WHAT NEEDS TO BE DONE: Write out the data again in full, keeping every character the same.

Stored items from a collection
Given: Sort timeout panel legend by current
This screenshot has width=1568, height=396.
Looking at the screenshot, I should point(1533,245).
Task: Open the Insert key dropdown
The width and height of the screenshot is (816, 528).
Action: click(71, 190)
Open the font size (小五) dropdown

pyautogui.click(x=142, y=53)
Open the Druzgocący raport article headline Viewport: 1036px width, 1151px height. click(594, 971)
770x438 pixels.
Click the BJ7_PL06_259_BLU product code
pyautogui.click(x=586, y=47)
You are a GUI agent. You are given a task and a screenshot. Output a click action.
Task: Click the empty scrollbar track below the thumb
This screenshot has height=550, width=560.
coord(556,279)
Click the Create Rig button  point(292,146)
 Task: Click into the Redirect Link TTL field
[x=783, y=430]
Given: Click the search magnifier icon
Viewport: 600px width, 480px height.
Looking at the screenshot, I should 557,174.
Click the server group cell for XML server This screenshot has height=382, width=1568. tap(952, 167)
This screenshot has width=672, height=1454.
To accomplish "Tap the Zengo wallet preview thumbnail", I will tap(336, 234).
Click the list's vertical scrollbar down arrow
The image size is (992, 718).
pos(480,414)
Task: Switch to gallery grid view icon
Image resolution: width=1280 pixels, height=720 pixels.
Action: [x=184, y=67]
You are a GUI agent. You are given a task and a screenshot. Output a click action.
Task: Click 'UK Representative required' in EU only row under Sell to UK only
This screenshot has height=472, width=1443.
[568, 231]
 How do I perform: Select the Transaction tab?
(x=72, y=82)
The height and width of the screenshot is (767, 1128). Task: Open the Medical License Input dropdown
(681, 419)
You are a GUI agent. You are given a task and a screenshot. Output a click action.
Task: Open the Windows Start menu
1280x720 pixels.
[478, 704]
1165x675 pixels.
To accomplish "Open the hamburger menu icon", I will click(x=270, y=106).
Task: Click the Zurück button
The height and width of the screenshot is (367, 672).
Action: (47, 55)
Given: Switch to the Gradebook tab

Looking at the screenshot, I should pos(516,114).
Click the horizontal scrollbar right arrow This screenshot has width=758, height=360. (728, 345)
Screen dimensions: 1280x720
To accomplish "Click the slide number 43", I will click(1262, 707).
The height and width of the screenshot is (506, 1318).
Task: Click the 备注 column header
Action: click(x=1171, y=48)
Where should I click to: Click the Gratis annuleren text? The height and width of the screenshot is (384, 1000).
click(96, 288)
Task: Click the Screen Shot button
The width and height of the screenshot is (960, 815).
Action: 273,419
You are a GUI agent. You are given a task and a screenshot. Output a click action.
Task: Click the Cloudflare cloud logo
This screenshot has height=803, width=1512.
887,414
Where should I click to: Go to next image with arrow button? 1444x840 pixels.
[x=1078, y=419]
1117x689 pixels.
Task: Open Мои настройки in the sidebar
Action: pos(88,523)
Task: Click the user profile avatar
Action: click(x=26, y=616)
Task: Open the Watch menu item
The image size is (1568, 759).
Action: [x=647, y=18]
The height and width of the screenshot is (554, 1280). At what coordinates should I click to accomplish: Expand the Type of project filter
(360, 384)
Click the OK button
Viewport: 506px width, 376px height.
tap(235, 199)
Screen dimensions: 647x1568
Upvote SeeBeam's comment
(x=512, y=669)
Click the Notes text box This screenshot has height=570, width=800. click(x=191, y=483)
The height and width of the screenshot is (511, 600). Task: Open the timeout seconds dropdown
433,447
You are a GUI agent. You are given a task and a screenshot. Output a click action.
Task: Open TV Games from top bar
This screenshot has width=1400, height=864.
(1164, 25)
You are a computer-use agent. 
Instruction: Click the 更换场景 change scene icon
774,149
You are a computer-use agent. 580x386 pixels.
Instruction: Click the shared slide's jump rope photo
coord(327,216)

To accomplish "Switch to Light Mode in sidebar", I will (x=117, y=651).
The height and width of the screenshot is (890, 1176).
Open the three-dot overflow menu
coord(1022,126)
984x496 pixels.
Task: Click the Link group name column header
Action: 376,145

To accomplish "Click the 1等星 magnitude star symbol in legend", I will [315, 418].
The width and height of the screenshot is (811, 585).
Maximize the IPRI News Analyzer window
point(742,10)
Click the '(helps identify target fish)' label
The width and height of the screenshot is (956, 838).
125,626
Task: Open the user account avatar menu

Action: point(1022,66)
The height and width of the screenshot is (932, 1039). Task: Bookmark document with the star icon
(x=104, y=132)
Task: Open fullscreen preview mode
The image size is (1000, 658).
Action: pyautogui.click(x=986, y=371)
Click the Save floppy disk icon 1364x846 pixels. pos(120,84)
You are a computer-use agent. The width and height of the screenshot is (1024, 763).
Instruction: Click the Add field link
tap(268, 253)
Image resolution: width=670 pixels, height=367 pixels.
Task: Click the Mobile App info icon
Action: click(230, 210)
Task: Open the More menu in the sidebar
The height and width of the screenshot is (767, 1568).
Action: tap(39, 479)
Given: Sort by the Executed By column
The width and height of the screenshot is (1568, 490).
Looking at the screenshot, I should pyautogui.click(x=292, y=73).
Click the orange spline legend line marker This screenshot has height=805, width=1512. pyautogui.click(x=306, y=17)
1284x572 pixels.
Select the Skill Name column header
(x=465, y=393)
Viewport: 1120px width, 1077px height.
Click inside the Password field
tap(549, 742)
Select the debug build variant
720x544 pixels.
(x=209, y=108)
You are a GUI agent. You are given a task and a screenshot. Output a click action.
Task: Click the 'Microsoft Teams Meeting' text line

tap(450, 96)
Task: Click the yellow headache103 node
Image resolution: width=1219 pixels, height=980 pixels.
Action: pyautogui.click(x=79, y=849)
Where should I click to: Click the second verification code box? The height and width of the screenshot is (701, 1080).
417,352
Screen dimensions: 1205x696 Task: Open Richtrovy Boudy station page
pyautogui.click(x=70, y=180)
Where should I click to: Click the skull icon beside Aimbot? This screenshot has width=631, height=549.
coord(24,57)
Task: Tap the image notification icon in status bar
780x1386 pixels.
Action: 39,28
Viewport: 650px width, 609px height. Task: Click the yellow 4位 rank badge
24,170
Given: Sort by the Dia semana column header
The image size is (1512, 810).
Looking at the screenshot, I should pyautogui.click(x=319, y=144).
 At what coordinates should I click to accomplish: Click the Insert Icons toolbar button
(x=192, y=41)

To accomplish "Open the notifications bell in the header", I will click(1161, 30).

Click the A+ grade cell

FINISHED TASK:
Given: Sort timeout panel legend by current
This screenshot has width=1568, height=396.
Looking at the screenshot, I should point(1533,245).
Task: Open the Insert key dropdown
The width and height of the screenshot is (816, 528).
Action: click(71, 190)
Open the font size (小五) dropdown

pyautogui.click(x=142, y=53)
Open the Druzgocący raport article headline Viewport: 1036px width, 1151px height. click(594, 971)
770x438 pixels.
Click the BJ7_PL06_259_BLU product code
pyautogui.click(x=586, y=47)
You are a GUI agent. You are given a task and a screenshot. Output a click action.
Task: Click the empty scrollbar track below the thumb
This screenshot has height=550, width=560.
coord(556,279)
Click the Create Rig button  point(292,146)
 Task: Click into the Redirect Link TTL field
[x=783, y=430]
Given: Click the search magnifier icon
Viewport: 600px width, 480px height.
Looking at the screenshot, I should 557,174.
Click the server group cell for XML server This screenshot has height=382, width=1568. tap(952, 167)
This screenshot has width=672, height=1454.
To accomplish "Tap the Zengo wallet preview thumbnail", I will tap(336, 234).
Click the list's vertical scrollbar down arrow
The image size is (992, 718).
pos(480,414)
Task: Switch to gallery grid view icon
Image resolution: width=1280 pixels, height=720 pixels.
Action: [x=184, y=67]
You are a GUI agent. You are given a task and a screenshot. Output a click action.
Task: Click 'UK Representative required' in EU only row under Sell to UK only
This screenshot has height=472, width=1443.
[568, 231]
 How do I perform: Select the Transaction tab?
(x=72, y=82)
The height and width of the screenshot is (767, 1128). Task: Open the Medical License Input dropdown
(681, 419)
You are a GUI agent. You are given a task and a screenshot. Output a click action.
Task: Open the Windows Start menu
1280x720 pixels.
[478, 704]
1165x675 pixels.
To accomplish "Open the hamburger menu icon", I will click(x=270, y=106).
Task: Click the Zurück button
The height and width of the screenshot is (367, 672).
Action: (47, 55)
Given: Switch to the Gradebook tab

Looking at the screenshot, I should pos(516,114).
Click the horizontal scrollbar right arrow This screenshot has width=758, height=360. (728, 345)
Screen dimensions: 1280x720
To accomplish "Click the slide number 43", I will click(1262, 707).
The height and width of the screenshot is (506, 1318).
Task: Click the 备注 column header
Action: click(x=1171, y=48)
Where should I click to: Click the Gratis annuleren text? The height and width of the screenshot is (384, 1000).
click(96, 288)
Task: Click the Screen Shot button
The width and height of the screenshot is (960, 815).
Action: 273,419
You are a GUI agent. You are given a task and a screenshot. Output a click action.
Task: Click the Cloudflare cloud logo
This screenshot has height=803, width=1512.
887,414
Where should I click to: Go to next image with arrow button? 1444x840 pixels.
[x=1078, y=419]
1117x689 pixels.
Task: Open Мои настройки in the sidebar
Action: pos(88,523)
Task: Click the user profile avatar
Action: click(x=26, y=616)
Task: Open the Watch menu item
The image size is (1568, 759).
Action: [x=647, y=18]
The height and width of the screenshot is (554, 1280). At what coordinates should I click to accomplish: Expand the Type of project filter
(360, 384)
Click the OK button
Viewport: 506px width, 376px height.
tap(235, 199)
Screen dimensions: 647x1568
Upvote SeeBeam's comment
(x=512, y=669)
Click the Notes text box This screenshot has height=570, width=800. click(x=191, y=483)
The height and width of the screenshot is (511, 600). Task: Open the timeout seconds dropdown
433,447
You are a GUI agent. You are given a task and a screenshot. Output a click action.
Task: Open TV Games from top bar
This screenshot has width=1400, height=864.
(1164, 25)
You are a computer-use agent. 
Instruction: Click the 更换场景 change scene icon
774,149
You are a computer-use agent. 580x386 pixels.
Instruction: Click the shared slide's jump rope photo
coord(327,216)

To accomplish "Switch to Light Mode in sidebar", I will (x=117, y=651).
The height and width of the screenshot is (890, 1176).
Open the three-dot overflow menu
coord(1022,126)
984x496 pixels.
Task: Click the Link group name column header
Action: 376,145

To accomplish "Click the 1等星 magnitude star symbol in legend", I will [315, 418].
The width and height of the screenshot is (811, 585).
Maximize the IPRI News Analyzer window
point(742,10)
Click the '(helps identify target fish)' label
The width and height of the screenshot is (956, 838).
125,626
Task: Open the user account avatar menu

Action: point(1022,66)
The height and width of the screenshot is (932, 1039). Task: Bookmark document with the star icon
(x=104, y=132)
Task: Open fullscreen preview mode
The image size is (1000, 658).
Action: pyautogui.click(x=986, y=371)
Click the Save floppy disk icon 1364x846 pixels. pos(120,84)
You are a computer-use agent. The width and height of the screenshot is (1024, 763).
Instruction: Click the Add field link
tap(268, 253)
Image resolution: width=670 pixels, height=367 pixels.
Task: Click the Mobile App info icon
Action: click(230, 210)
Task: Open the More menu in the sidebar
The height and width of the screenshot is (767, 1568).
Action: tap(39, 479)
Given: Sort by the Executed By column
The width and height of the screenshot is (1568, 490).
Looking at the screenshot, I should pyautogui.click(x=292, y=73).
Click the orange spline legend line marker This screenshot has height=805, width=1512. pyautogui.click(x=306, y=17)
1284x572 pixels.
Select the Skill Name column header
(x=465, y=393)
Viewport: 1120px width, 1077px height.
Click inside the Password field
tap(549, 742)
Select the debug build variant
720x544 pixels.
(x=209, y=108)
You are a GUI agent. You are given a task and a screenshot. Output a click action.
Task: Click the 'Microsoft Teams Meeting' text line

tap(450, 96)
Task: Click the yellow headache103 node
Image resolution: width=1219 pixels, height=980 pixels.
Action: pyautogui.click(x=79, y=849)
Where should I click to: Click the second verification code box? The height and width of the screenshot is (701, 1080).
417,352
Screen dimensions: 1205x696 Task: Open Richtrovy Boudy station page
pyautogui.click(x=70, y=180)
Where should I click to: Click the skull icon beside Aimbot? This screenshot has width=631, height=549.
coord(24,57)
Task: Tap the image notification icon in status bar
780x1386 pixels.
Action: 39,28
Viewport: 650px width, 609px height. Task: Click the yellow 4位 rank badge
24,170
Given: Sort by the Dia semana column header
The image size is (1512, 810).
Looking at the screenshot, I should pyautogui.click(x=319, y=144).
 At what coordinates should I click to accomplish: Click the Insert Icons toolbar button
(x=192, y=41)

To accomplish "Open the notifications bell in the header", I will click(1161, 30).

Click the A+ grade cell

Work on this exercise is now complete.